» Task objective
Report how many lines in the records below contain the word "computer". Give only the number.

» Available data
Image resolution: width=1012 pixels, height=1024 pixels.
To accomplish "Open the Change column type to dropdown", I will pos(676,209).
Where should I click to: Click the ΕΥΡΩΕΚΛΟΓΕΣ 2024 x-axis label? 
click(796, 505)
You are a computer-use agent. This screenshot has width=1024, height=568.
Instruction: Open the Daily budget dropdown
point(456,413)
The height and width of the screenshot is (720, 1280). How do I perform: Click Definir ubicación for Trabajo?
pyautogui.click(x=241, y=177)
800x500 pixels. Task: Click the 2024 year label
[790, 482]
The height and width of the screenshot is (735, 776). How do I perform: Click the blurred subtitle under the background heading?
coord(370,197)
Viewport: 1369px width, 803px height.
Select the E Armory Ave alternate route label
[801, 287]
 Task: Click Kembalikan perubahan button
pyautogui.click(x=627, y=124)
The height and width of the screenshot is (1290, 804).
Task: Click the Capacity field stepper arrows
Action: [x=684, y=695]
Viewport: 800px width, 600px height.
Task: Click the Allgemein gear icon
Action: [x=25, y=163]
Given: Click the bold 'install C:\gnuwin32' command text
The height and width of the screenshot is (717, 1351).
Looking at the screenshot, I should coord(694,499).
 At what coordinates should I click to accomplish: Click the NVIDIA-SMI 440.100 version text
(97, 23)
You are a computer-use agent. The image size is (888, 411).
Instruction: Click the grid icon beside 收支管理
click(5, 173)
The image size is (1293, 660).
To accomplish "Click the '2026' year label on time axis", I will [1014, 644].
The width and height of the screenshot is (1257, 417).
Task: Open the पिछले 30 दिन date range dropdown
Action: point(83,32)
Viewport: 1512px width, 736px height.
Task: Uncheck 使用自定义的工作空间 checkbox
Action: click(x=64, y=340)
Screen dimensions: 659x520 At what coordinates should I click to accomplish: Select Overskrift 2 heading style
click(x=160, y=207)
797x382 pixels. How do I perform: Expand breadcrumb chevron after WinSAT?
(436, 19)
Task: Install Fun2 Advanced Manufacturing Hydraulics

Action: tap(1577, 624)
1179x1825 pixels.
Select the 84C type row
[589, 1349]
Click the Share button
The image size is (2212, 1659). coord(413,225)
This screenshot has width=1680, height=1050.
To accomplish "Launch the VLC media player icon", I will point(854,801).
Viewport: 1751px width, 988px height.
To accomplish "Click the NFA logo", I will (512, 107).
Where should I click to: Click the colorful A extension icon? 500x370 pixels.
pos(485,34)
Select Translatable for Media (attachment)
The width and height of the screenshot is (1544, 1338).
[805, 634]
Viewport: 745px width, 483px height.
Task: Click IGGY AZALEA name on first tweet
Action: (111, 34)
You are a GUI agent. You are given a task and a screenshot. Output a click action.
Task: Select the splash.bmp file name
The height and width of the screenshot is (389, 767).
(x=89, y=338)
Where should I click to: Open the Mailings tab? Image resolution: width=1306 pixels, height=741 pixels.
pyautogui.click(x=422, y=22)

» Task answer
2